しかし野蛮なようであなどれない鋭さとしたたかさ、二年前までは帝都に近づかなかった理由も含め、出自を明かせない逃亡生活によるものと気がつく。
「せ、責任をとらせてくべぽっ!?」
「んー」
「なんでも、言いたいことがあるならば……ぐべぅ!?」
「うざい」
騎士部隊もウェイブライト将軍が打たれるままになっている理由を理解しはじめる。
しかし『帝都の守護神』がまともな防御すらできなくなってくると、司令官惨殺の阻止に動くしかない。
騎士団長はあざだらけの腕でも、部下たちを制止する。
「いずれこの身は君の好きにさせよう。だが当時も今も、騎士団長という肩書きがある身では、背負うべきものを背負わねば、国の未来まで失いかねんのだ! 今ここは辛抱し、時間をくれぬか……この国のために!」
「国……ってなに? 王様? えらい人たち? 新聞のほめ言葉? そんな国、誰がほしいの?」
ウィンシーは手を止めたが、体にみなぎる魔力の光は衰えない。
「国のために、ここにいるみんなは捨てるの? 国のために、知実ちゃんを捨てたみたいに? それならわたしも、わたしのために、国なんかポイ捨てする」
むしろ『闘術』の輝きはさらに増し続けていた。
「そんな国いらない。

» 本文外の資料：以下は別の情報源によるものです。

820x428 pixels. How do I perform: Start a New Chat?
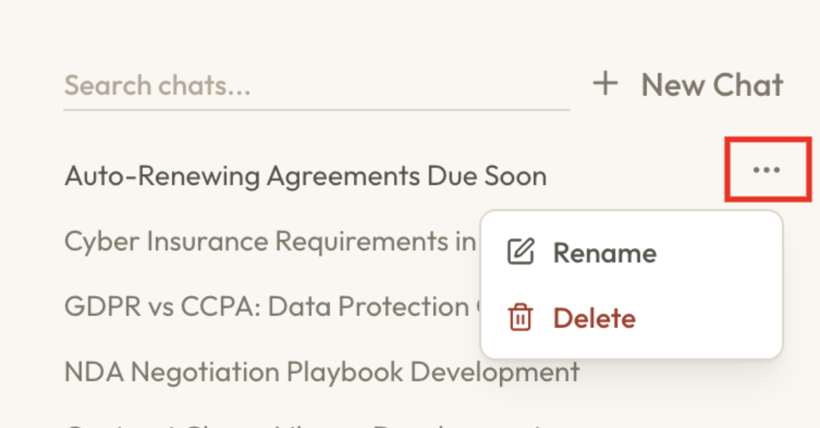point(711,85)
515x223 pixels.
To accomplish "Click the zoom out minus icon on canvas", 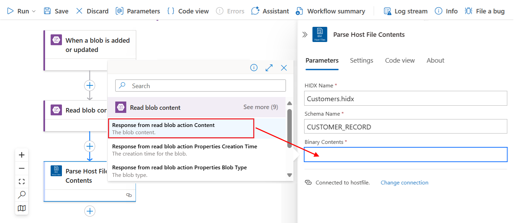I will [22, 168].
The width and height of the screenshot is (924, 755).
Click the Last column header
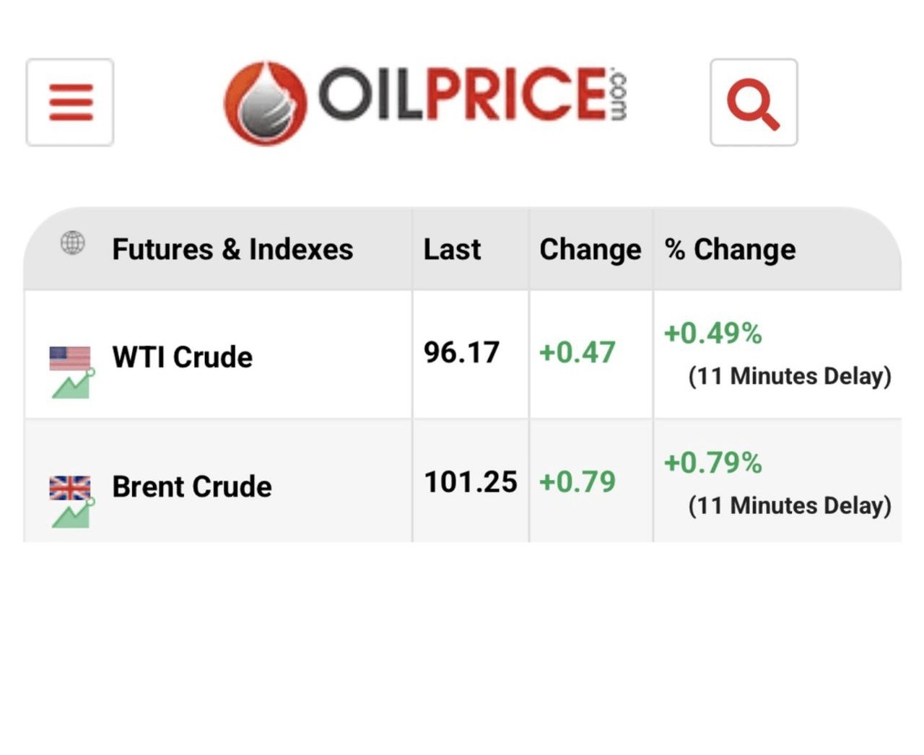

わたしの命や家族や友だちをぶんどるような国なら、どれだけごはんをくれたって……ぶっとばす」
鎧の巨体が殴り飛ばされ、トンネルの天井へ激突し、騎馬台車のひとつへ墜落する。
褐色肌の長身少女は独りで四騎の怪物馬へ迫り、騎馬隊の隊長たちは一斉に叫びだす。
「撤退! 撤退!」
台車に横たわるウェイブライト将軍と共に、騎馬隊はトンネルのかなたへ走り去った。
「え……身柄の引渡しは?」
ワラレアは顔をこわばらせ、リルベルは頭を抱える。
「最高司令官との直接交渉を、半殺しではねのけた形になってしまったのう? 私的な『話し合い』はせめて、日どりをあらためてほしかったものじゃが……勝海どのは、そこまで将軍どのを憎んでおったのか?」
「別に」
ワラレアは思わず抗議の鉄球をかまえる。
しかし『人型魔獣』は不機嫌顔でトンネルのかなたをにらんだままだった。
「貴様が殴る理由をまともに説明するのも、殴ると予告してから殴るのも、はじめてのような……」
思わず気がゆるんだ苦笑へ、不意の裏拳が飛び、一年以上も部隊仲間だった勘のおかげでぎりぎりに避けられた。